• _Task to carry out_: Pick up the write-up on faster Atmos deep-merge operations after its last sentence and continue it.

Atmos stack processing is now up to 3.5× faster for deep-merge operations — the hot path executed thousands of times per atmos describe component, atmos terraform plan, and every other command that reads stack configuration.

What Changed

Every time Atmos resolves a component — merging globals, imports, overrides, base-component settings, environment variables, vars, and backend config — it performs a series of deep merge operations on map[string]any trees. The previous implementation called mergo.Merge on a pre-copied duplicate of every input map, paying two costs per merge step:

  1. Full deep-copy of the source map (even keys that would never conflict with the destination).
  2. Reflection-based traversal inside mergo to walk the copied map and assign values.

The new implementation replaces this pattern with a single-pass, reflection-free native Go merge:

  • The first input is deep-copied once to create the initial accumulator.
  • Each subsequent input is merged directly — values are copied into the accumulator only when they are stored as leaves (new keys, scalar overrides, or slice results). Shared intermediate map[string]any containers are recursed into without any allocation.

This reduces N full pre-copies (one per input) down to 1 pre-copy plus O(changed leaves) incremental copies for a typical N-input merge.

Benchmark Results

# Micro-benchmark (5 inputs, 3 top-level keys)
Before BenchmarkMerge-4 682 k iter / 5062 ns/op ← original mergo
After BenchmarkMerge-4 2514 k iter / 1427 ns/op ← 3.5× faster

# Production-scale (10 inputs, 25 top-level sections, nested maps + list-of-map-of-list)
After BenchmarkMerge_ProductionScale-4 27K iter / 44000 ns/op / 10952 B/op / 189 allocs/op

The 3.5× improvement is from the 5-input micro-benchmark. The production-scale benchmark (10 inheritance layers, 25 top-level sections including nested maps, tags, providers, backend, lists, scalars, and deeply nested node_groups with per-group subnet lists — a list-of-map-of-list pattern common in EKS and network stacks) shows ~44 µs per full stack merge on a typical CI/CD server — well under any practical latency budget even for large configurations with many stacks.

Run the production benchmark locally:

go test -run=^$ -bench=BenchmarkMerge_ProductionScale -benchmem ./pkg/merge/...

The improvement scales with the number of inputs and the depth of the configuration tree — exactly the shapes that matter most in production stacks with multiple layers of inheritance.

• _Data provided_:
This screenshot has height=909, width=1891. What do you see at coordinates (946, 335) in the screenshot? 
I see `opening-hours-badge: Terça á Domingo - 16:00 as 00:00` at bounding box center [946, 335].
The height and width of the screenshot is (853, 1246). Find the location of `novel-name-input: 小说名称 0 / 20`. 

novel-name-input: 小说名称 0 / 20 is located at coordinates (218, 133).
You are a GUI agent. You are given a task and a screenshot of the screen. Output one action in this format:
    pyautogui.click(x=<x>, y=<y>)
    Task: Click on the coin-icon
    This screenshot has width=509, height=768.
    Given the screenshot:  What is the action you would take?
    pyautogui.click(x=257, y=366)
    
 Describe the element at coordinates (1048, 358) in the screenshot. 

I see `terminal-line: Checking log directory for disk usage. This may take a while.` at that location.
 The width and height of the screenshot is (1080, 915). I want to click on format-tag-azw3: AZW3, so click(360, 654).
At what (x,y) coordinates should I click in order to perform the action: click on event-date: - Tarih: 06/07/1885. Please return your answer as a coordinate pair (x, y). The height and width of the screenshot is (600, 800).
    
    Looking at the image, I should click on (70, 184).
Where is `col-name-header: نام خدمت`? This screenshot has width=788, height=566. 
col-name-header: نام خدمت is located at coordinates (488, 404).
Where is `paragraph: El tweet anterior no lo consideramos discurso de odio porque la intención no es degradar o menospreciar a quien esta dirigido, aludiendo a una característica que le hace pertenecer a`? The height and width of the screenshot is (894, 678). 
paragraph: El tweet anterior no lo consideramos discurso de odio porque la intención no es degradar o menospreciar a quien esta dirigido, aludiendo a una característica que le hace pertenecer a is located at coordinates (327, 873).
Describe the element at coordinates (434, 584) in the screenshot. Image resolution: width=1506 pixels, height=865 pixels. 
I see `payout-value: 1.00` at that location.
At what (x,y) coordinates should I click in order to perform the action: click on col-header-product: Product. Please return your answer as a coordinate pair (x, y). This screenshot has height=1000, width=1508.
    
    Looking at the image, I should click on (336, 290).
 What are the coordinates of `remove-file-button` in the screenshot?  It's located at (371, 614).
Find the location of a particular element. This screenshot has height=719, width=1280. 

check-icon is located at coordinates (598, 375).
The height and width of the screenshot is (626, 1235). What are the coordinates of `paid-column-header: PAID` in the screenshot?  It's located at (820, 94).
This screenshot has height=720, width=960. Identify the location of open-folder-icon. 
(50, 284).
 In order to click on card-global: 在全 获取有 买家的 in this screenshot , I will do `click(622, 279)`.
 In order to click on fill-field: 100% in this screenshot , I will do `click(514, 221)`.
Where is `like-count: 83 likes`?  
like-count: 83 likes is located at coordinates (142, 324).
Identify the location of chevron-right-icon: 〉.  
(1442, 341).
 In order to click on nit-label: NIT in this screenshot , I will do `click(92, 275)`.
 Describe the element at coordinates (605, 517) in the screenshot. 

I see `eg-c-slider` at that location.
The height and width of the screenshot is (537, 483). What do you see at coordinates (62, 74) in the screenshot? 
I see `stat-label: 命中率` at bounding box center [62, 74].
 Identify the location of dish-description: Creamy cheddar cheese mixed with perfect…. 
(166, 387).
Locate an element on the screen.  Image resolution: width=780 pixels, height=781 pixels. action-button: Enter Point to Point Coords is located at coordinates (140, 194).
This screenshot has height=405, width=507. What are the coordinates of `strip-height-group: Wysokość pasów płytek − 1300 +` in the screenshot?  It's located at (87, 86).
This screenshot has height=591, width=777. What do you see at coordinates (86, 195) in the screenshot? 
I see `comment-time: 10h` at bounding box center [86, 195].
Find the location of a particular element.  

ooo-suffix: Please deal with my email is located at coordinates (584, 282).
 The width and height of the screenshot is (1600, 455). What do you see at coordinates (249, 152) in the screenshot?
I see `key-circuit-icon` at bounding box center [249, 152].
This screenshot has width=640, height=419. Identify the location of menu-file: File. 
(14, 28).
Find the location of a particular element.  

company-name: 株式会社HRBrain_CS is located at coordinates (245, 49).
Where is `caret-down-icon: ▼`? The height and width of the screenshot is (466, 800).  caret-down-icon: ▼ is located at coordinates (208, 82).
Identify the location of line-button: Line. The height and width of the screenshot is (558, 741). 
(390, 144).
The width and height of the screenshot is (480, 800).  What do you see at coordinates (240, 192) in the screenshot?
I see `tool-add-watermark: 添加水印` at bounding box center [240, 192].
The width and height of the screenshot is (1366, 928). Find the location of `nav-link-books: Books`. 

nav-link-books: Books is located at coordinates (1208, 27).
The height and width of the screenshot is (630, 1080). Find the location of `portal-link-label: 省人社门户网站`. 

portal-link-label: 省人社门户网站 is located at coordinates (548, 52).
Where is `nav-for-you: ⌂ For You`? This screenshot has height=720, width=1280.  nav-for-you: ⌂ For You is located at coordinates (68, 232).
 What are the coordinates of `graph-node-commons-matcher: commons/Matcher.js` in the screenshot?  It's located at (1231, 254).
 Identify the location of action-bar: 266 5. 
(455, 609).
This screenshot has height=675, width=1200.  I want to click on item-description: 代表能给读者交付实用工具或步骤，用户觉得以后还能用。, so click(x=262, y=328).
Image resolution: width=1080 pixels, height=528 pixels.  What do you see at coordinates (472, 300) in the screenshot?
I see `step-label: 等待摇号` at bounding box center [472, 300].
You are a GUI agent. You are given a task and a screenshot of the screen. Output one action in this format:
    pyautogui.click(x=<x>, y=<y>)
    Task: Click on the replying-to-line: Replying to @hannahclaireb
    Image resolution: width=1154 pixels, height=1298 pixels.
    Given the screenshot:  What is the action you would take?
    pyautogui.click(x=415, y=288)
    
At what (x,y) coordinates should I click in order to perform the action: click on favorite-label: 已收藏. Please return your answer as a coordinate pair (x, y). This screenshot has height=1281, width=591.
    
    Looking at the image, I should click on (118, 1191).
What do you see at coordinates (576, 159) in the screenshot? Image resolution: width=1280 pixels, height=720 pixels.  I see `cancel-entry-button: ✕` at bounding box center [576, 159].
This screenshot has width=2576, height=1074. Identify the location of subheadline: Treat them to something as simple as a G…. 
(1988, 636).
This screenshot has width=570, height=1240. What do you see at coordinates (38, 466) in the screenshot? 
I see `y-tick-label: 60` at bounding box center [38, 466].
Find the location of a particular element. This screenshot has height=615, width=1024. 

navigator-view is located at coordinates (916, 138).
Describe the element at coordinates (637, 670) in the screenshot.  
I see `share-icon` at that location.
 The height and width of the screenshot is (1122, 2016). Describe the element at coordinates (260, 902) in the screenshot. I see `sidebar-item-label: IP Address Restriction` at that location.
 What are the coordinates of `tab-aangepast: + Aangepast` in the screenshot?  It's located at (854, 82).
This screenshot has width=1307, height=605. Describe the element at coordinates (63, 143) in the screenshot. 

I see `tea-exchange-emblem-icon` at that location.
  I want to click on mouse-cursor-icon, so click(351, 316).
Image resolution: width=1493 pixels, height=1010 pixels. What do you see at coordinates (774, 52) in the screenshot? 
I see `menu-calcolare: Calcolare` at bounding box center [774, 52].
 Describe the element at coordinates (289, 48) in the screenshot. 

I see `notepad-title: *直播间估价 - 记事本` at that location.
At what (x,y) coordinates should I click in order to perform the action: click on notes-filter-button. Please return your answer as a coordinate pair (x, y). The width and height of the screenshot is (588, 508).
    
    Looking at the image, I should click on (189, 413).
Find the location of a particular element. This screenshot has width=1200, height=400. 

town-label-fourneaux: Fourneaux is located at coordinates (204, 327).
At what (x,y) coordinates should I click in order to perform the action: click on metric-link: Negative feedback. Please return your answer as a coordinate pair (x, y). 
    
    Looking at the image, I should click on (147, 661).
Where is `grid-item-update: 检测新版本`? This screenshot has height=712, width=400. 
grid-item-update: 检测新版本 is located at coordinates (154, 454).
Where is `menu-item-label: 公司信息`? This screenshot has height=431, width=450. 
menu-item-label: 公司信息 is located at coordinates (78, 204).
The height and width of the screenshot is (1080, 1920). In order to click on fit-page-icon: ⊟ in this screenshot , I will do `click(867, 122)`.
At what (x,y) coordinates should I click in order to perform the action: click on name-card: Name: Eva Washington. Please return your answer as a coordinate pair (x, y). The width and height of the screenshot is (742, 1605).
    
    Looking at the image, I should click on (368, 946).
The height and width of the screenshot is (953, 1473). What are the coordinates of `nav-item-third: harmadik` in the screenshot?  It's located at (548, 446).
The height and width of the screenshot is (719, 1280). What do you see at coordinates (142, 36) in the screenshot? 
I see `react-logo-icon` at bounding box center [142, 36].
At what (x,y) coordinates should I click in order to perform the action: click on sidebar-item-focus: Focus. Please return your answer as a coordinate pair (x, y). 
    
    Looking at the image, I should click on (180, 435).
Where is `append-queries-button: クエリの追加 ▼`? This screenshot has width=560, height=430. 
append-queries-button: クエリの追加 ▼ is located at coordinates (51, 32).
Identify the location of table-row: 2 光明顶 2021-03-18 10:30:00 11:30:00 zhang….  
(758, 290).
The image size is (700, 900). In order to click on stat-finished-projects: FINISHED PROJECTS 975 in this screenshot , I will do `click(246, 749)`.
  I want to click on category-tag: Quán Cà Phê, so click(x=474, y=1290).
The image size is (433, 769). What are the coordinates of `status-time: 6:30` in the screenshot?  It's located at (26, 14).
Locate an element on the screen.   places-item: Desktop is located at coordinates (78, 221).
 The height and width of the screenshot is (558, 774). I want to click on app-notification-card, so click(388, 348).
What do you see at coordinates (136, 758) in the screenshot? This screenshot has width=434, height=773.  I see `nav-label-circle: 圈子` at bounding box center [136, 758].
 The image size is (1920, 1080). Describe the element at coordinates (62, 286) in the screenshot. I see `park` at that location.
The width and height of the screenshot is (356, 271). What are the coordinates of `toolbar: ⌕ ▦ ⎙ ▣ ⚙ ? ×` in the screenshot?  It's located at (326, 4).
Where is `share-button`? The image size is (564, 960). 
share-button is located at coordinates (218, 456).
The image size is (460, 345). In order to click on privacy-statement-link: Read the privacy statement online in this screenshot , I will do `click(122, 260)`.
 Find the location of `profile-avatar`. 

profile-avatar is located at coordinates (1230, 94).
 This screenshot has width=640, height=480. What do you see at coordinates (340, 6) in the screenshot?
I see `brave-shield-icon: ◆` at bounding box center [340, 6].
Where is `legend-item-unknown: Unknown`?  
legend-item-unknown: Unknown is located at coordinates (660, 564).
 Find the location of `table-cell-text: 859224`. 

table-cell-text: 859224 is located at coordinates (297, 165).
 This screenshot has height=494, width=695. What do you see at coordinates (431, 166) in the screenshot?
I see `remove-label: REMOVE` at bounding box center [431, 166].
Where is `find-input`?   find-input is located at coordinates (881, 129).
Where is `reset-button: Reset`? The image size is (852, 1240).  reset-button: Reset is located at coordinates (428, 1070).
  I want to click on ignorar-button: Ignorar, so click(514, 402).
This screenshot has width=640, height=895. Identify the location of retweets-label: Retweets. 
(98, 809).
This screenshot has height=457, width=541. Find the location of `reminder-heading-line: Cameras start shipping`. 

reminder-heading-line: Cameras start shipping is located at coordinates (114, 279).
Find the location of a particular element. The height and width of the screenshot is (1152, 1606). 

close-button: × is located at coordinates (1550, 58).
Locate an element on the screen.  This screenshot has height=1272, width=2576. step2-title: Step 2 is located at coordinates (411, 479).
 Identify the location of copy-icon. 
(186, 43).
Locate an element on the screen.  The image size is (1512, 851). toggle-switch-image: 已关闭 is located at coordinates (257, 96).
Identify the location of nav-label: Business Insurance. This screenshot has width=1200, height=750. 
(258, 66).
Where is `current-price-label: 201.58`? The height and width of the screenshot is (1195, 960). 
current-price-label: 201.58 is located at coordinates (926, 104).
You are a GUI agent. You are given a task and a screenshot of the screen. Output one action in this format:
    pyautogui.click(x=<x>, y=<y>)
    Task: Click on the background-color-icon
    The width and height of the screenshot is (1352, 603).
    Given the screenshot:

• _Result of the task_:
Semantic Compatibility

The new implementation preserves the same merge semantics as the mergo-based code for the common cases, including all three list merge strategies (replace, append, merge) and the WithSliceDeepCopy / WithAppendSlice behaviours.

Cross-validation tests (opt-in via go test -tags compare_mergo ./pkg/merge/...) verify the native implementation matches mergo for the core cases. Where behavior intentionally differs, the tests document it as a defined contract (see below).

Edge case: sliceDeepCopy result length

When sliceDeepCopy is active and the source list is longer than the destination list, the merged result keeps the overlapping merged positions and appends deep-copied source tail elements, so the result length grows to max(len(dst), len(src)). This matches mergo's WithSliceDeepCopy behavior and is cross-validated against mergo in merge_compare_mergo_test.go (run with go test -tags compare_mergo ./pkg/merge/...). See docs/fixes/2026-03-19-deep-merge-native-fixes.md for full edge-case documentation.

Partial mergo replacement

This change replaces the hot-path deep merge in pkg/merge/merge.go. The mergo library is still used in two lower-traffic call sites:

  • pkg/merge/merge_yaml_functions.go — YAML function merge helpers
  • pkg/devcontainer/config_loader.go — devcontainer config loading

Migration of these remaining sites is tracked in issue #2242; the dependency will be removed once those two call sites are ported. Until then, a future CVE in mergo could still affect atmos. Follow #2242 for progress.

How to Use It

No action required — the improvement is automatic from this release onward. If you notice any difference in merge results, please open an issue.